Le prioritá 3 :
3) Attivare il doppio senso di circolazione sul lungomare, come esiste in tutti i comuni rivieraschi, da S.Alessio ad Alì Terme. Il centro del paese, caratterizzato da lunghi e snervanti ingorghi quotidiani, non riesce più a contenere il flusso continuo di auto, bus e camion. Inoltre, nel centro di Furci la salute dei cittadini è a rischio, perché continuano a respirare un’aria impregnata di smog e gas di scarico.
E 6 :
6) Il lungomare, fiore all’occhiello del paese, bisogna renderlo accogliente. Adesso è bello, ma non accogliente. Mancano le aiuole, le luci nelle aiuole, il verde, le piante i fiori.

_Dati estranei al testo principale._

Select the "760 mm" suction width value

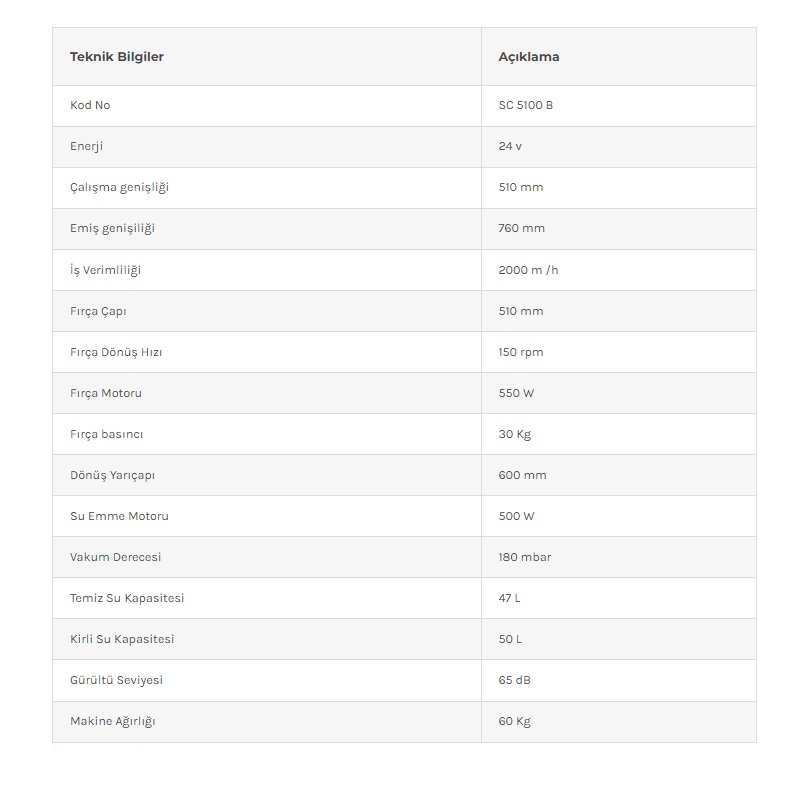click(x=521, y=228)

Si mordono, si prendono a pugni e calci !
Una cosa é sognare, l' altra praticare, come si puó credere che si possa rendere il "cortomare" accogliente, affibbiandovi anche il doppio senso ?
Meglio scrivere romanzi di fantascienza che articoli "giornalistici".

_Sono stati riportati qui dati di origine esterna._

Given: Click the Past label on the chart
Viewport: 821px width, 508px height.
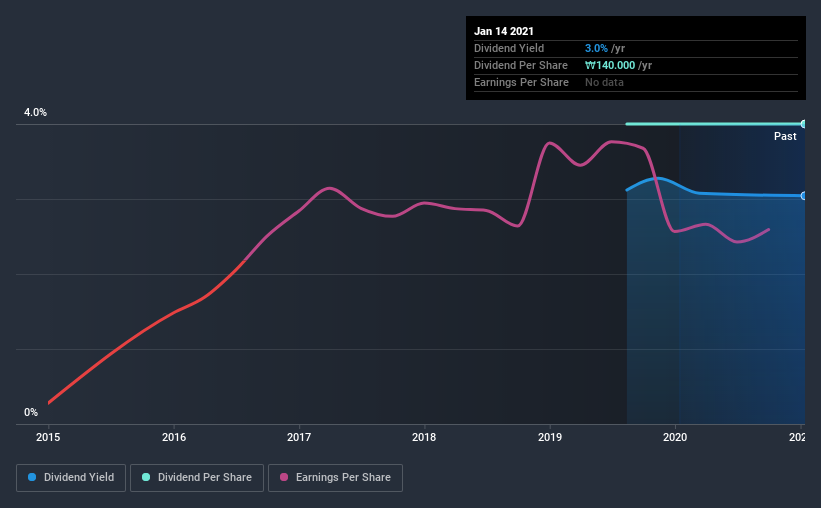Looking at the screenshot, I should (785, 136).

Rischiamo la salute dei cittadini che abitano sul "cortomare", che sembra abbiano i polmoni d' acciaio.
Invece del doppio senso, non farebbe male un minimo di buon senso, accompagnato dall' estirpazione del chiodo !
Invece di risolvere il problema, si sposta e si potenzia, invece di minimizzare l' impatto ambientale con soluzioni all' infuori del paese, si vuole concentrare il tutto sul "cortomare", importante é raggiungere la "propria" pace e serenitá.....il vantaggio dell' uno é il disagio degli altri.